Material shown start
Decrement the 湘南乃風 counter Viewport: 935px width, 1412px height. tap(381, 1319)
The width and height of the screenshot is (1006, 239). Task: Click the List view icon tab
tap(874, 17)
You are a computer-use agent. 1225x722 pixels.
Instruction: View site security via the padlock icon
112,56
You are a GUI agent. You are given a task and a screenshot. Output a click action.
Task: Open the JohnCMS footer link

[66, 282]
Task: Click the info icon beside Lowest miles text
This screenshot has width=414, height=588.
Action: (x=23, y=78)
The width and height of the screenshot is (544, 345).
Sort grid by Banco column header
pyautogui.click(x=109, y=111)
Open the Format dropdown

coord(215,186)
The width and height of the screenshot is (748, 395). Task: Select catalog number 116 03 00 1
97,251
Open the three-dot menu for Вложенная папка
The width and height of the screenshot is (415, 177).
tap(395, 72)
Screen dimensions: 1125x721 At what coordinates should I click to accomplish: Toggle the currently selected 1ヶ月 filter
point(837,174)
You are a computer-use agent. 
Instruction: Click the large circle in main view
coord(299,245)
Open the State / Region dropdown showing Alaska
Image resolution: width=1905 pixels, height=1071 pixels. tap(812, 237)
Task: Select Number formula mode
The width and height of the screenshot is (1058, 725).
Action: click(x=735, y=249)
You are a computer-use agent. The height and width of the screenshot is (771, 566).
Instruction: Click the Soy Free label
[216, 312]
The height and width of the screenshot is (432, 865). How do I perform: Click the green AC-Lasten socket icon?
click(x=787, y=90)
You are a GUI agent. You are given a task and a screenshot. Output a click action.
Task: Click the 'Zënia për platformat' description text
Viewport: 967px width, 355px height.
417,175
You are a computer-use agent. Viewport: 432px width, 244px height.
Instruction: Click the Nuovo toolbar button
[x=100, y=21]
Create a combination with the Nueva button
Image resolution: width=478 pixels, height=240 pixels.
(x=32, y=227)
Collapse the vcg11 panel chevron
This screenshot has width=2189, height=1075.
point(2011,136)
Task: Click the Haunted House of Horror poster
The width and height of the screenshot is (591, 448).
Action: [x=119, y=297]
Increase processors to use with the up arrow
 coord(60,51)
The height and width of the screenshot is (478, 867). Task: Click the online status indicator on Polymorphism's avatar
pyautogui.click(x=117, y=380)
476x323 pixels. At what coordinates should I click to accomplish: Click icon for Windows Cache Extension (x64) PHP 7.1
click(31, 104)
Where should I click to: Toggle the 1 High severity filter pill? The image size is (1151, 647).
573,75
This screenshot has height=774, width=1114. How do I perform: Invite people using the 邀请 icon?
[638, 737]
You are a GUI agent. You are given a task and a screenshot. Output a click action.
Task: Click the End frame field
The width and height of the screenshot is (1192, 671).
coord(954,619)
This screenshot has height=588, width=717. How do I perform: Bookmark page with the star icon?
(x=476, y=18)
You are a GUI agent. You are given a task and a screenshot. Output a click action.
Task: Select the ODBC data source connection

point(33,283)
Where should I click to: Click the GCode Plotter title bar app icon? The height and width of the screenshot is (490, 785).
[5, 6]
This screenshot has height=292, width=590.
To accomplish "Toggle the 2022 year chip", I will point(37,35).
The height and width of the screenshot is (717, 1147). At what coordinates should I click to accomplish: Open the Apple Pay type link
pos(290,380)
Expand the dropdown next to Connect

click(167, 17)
Material shown end
Copy all of the records above word for word, keeping every line unchanged and in the same order.

:: The output ::
Decrement the 湘南乃風 counter Viewport: 935px width, 1412px height. tap(381, 1319)
The width and height of the screenshot is (1006, 239). Task: Click the List view icon tab
tap(874, 17)
You are a computer-use agent. 1225x722 pixels.
Instruction: View site security via the padlock icon
112,56
You are a GUI agent. You are given a task and a screenshot. Output a click action.
Task: Open the JohnCMS footer link

[66, 282]
Task: Click the info icon beside Lowest miles text
This screenshot has width=414, height=588.
Action: (x=23, y=78)
The width and height of the screenshot is (544, 345).
Sort grid by Banco column header
pyautogui.click(x=109, y=111)
Open the Format dropdown

coord(215,186)
The width and height of the screenshot is (748, 395). Task: Select catalog number 116 03 00 1
97,251
Open the three-dot menu for Вложенная папка
The width and height of the screenshot is (415, 177).
tap(395, 72)
Screen dimensions: 1125x721 At what coordinates should I click to accomplish: Toggle the currently selected 1ヶ月 filter
point(837,174)
You are a computer-use agent. 
Instruction: Click the large circle in main view
coord(299,245)
Open the State / Region dropdown showing Alaska
Image resolution: width=1905 pixels, height=1071 pixels. tap(812, 237)
Task: Select Number formula mode
The width and height of the screenshot is (1058, 725).
Action: click(x=735, y=249)
You are a computer-use agent. The height and width of the screenshot is (771, 566).
Instruction: Click the Soy Free label
[216, 312]
The height and width of the screenshot is (432, 865). How do I perform: Click the green AC-Lasten socket icon?
click(x=787, y=90)
You are a GUI agent. You are given a task and a screenshot. Output a click action.
Task: Click the 'Zënia për platformat' description text
Viewport: 967px width, 355px height.
417,175
You are a computer-use agent. Viewport: 432px width, 244px height.
Instruction: Click the Nuovo toolbar button
[x=100, y=21]
Create a combination with the Nueva button
Image resolution: width=478 pixels, height=240 pixels.
(x=32, y=227)
Collapse the vcg11 panel chevron
This screenshot has width=2189, height=1075.
point(2011,136)
Task: Click the Haunted House of Horror poster
The width and height of the screenshot is (591, 448).
Action: [x=119, y=297]
Increase processors to use with the up arrow
 coord(60,51)
The height and width of the screenshot is (478, 867). Task: Click the online status indicator on Polymorphism's avatar
pyautogui.click(x=117, y=380)
476x323 pixels. At what coordinates should I click to accomplish: Click icon for Windows Cache Extension (x64) PHP 7.1
click(31, 104)
Where should I click to: Toggle the 1 High severity filter pill? The image size is (1151, 647).
573,75
This screenshot has height=774, width=1114. How do I perform: Invite people using the 邀请 icon?
[638, 737]
You are a GUI agent. You are given a task and a screenshot. Output a click action.
Task: Click the End frame field
The width and height of the screenshot is (1192, 671).
coord(954,619)
This screenshot has height=588, width=717. How do I perform: Bookmark page with the star icon?
(x=476, y=18)
You are a GUI agent. You are given a task and a screenshot. Output a click action.
Task: Select the ODBC data source connection

point(33,283)
Where should I click to: Click the GCode Plotter title bar app icon? The height and width of the screenshot is (490, 785).
[5, 6]
This screenshot has height=292, width=590.
To accomplish "Toggle the 2022 year chip", I will point(37,35).
The height and width of the screenshot is (717, 1147). At what coordinates should I click to accomplish: Open the Apple Pay type link
pos(290,380)
Expand the dropdown next to Connect

click(167, 17)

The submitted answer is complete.